8 Kasım 2019 Cuma

8.11

Today I snatched at him. First time i cut the tires 😁

Up until now he used me every time when he needed help and I like full, felt very happy to help him. I think, I was thinking "I'm helping him, we have spacial connection now.😍"
No, bitch, he just using you. I'm glad that i understand that.

Because when I needed help, hi didn't help...

Thats means he doesn't care about me.
When you love someone, or at least do care, then you would be eager to help them, right?

But he is not.
Duh, get the point girl, he is not into you!
Move your truck already 😁

But you know what, he eventually will love me.
Actually, he is interested in me right now and will fall for me very soon.

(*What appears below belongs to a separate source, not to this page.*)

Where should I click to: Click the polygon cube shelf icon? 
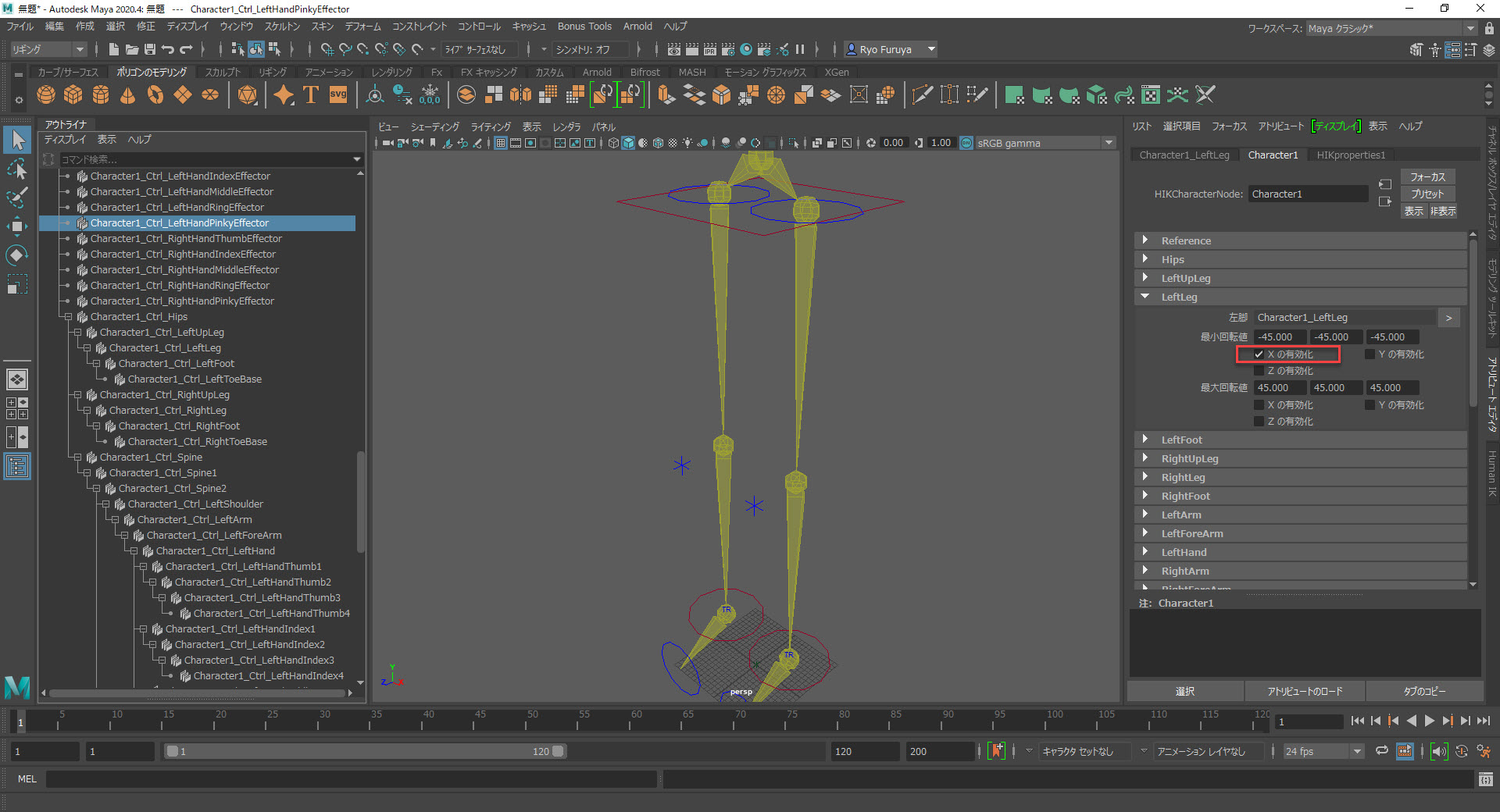pyautogui.click(x=73, y=95)
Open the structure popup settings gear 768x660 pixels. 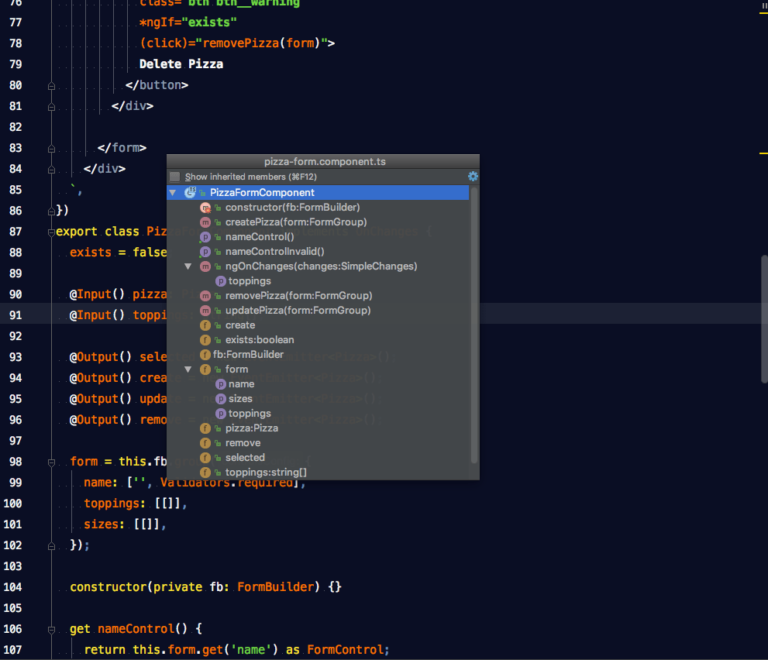[x=473, y=177]
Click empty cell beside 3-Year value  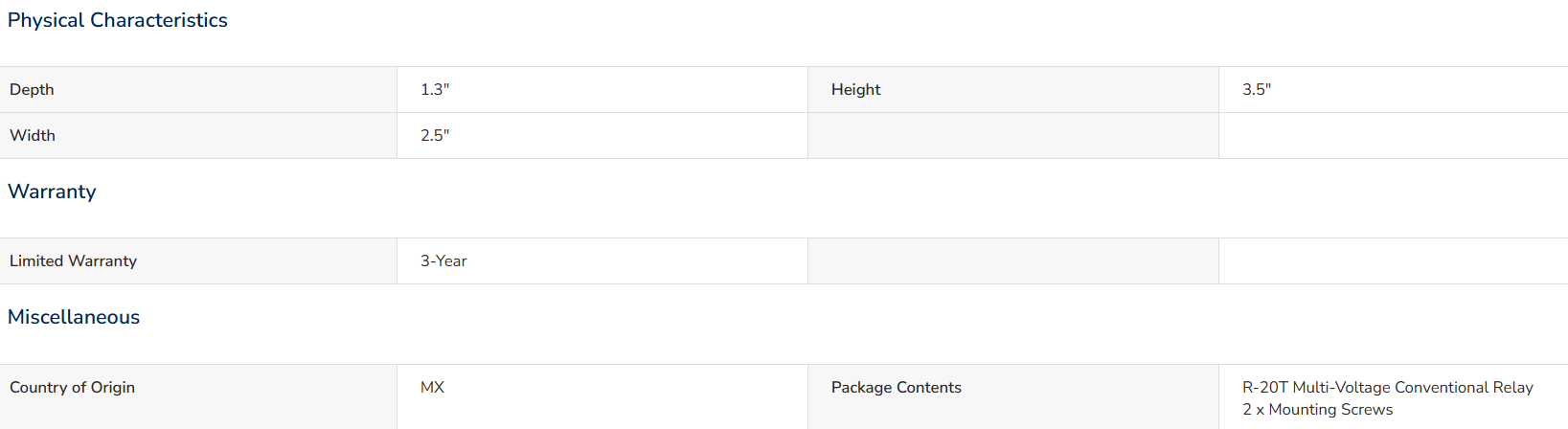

You gonna be crazy about me, boy😏

28 Haziran 2019 Cuma

28.06

İ met him today. We had kind of an argument with my other coworker and in the end, he took my side. And when he walked me to subway, he said "should I paint my beard to your hair color?" ( my hair is violet, btw) I said "yes, we will look like... Sisters😅"

I don't want to him pant his beard to my hair color. But I do know from our previous conversations that he wanted to paint his beard. I wish, he could get that courage and make his dream true. I really do. Because I really care about him.

From now, we will call him Pumpkin for clarification.
My dear Pumpkin

26 Haziran 2019 Çarşamba

26 June 2019

I miss him. I want to spoke with him, have a little chat and kiss.
Not just regular, romantic kiss. I want to him to kiss me. Spontaneously, wild kiss from anger.
Kiss me, you idiot!

24 Haziran 2019 Pazartesi

24.06.2019

It is 6 months know that I'm confessed and 8 months that I started to like him.
Today was ordinary day. I go to the Theatre. And when I entered he was the only one in the room. Gosh , why he has such a pretty smile! You know, he is not so handsome, but, God, when he smiles I just melt. And he smiled. I could see his smile from far across the room.
Like, dude, if you not into me, stop giving me hard time with that smile! Total douchbag😒
Anyways, I tried to close the door, but it was troublesome and I just didn't want to bother myself. Okay, I'm lying. I knew that he would come and close the door... And he did so. Mumbling something "do you haven't door in your home, that you don't know how to close it.?"
He still was smiling.
I said : yeah, we keep our doors open all the time.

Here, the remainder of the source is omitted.